The Navy this summer is swapping a ballistic missile defense destroyer at Pearl Harbor for one designed a bit more for littoral, or coastal, operations.
The USS Paul Hamilton, commissioned in 1995 and based in Hawaii, will be heading to San Diego for modernization and as its new home port, said the U.S. Pacific Fleet’s Naval Surface Force.
The newer USS William P. Lawrence, commissioned in 2011, will take its place in the Pearl Harbor lineup. The destroyer left San Diego on a deployment in January and will arrive in Hawaii in mid-2016, the Navy said.
The William P. Lawrence’s Flight IIA design includes the addition of Kingfisher mine-avoidance capability, a pair of helicopter hangars which provide the ability to deploy with two Lamps MK III MH-60 helicopters, blast-hardened bulkheads and advanced networked systems.
Its sonar system is designed for littoral and open-ocean anti-submarine warfare operations.
The Paul Hamilton has ballistic missile shoot-down capability, but the William P. Lawrence does not, the Navy said. In the swap, Pearl Harbor will be reduced to four ballistic missile defense ships: destroyers John Paul Jones, O’Kane and Hopper, and cruiser Port Royal.
Of 33 ballistic missile defense ships in the Navy, 16 are based in the Pacific, said the nonprofit Missile Defense Advocacy Alliance. The Aegis-equipped warships can fire missiles to intercept short-, medium- and intermediate-range ballistic missiles in the midcourse and terminal phases of flight, the organization said.
“Though William P. Lawrence does not have (ballistic missile defense) capability, it is also a highly capable destroyer equipped with the Aegis Weapon System and the infrastructure to support a helicopter detachment,” said Naval Surface Force spokeswoman Cmdr.
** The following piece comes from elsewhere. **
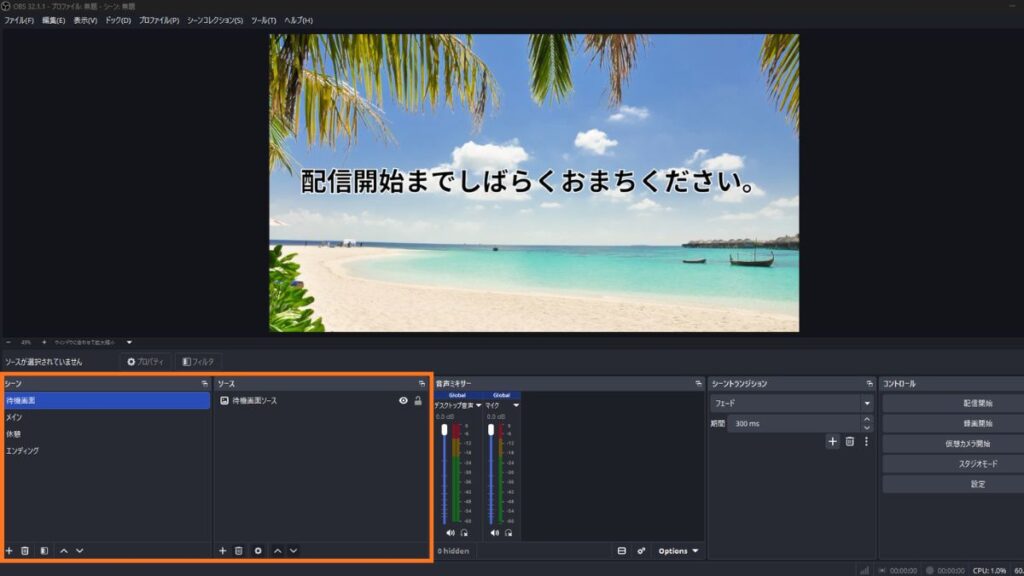Open the ファイル(F) menu
Screen dimensions: 1024x576
[x=18, y=20]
Tamsen Reese.
The Aegis Weapon System is a centralized, automated weapons control system that was designed as a total weapon system, from detection to kill, the Navy said. The heart of the system is the AN/SPY-1, an advanced phased-array radar. The high-powered radar is able to perform search, track and missile guidance functions simultaneously, with a track capacity of more than 100 targets.
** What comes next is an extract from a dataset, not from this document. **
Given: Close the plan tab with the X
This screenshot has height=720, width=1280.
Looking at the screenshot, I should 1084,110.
Paul Hamilton has to go in for its midlife modernization, requiring that “one of the many (ballistic missile defense) assets that exist in the Pacific theater be brought down for a maintenance availability period,” Reese said in an email statement. “So in terms of maintaining Pacific capability in the (ballistic missile defense) realm, Paul Hamilton’s entering into a maintenance availability period does not equate to a gap in capability as the ship was merely one of many sourcing solutions to meet a potential (missile) threat.”
Reese said when assessing the Pacific theater ballistic missile defense capability, “it is important to look broadly at all locations in the Pacific where the capability exists, not just Hawaii.”
“Though Hawaii is a critical basing location in the theater, a full assessment of theater capability requires consideration of assets stationed at all locations, including Hawaii, Japan, and San Diego,” she said.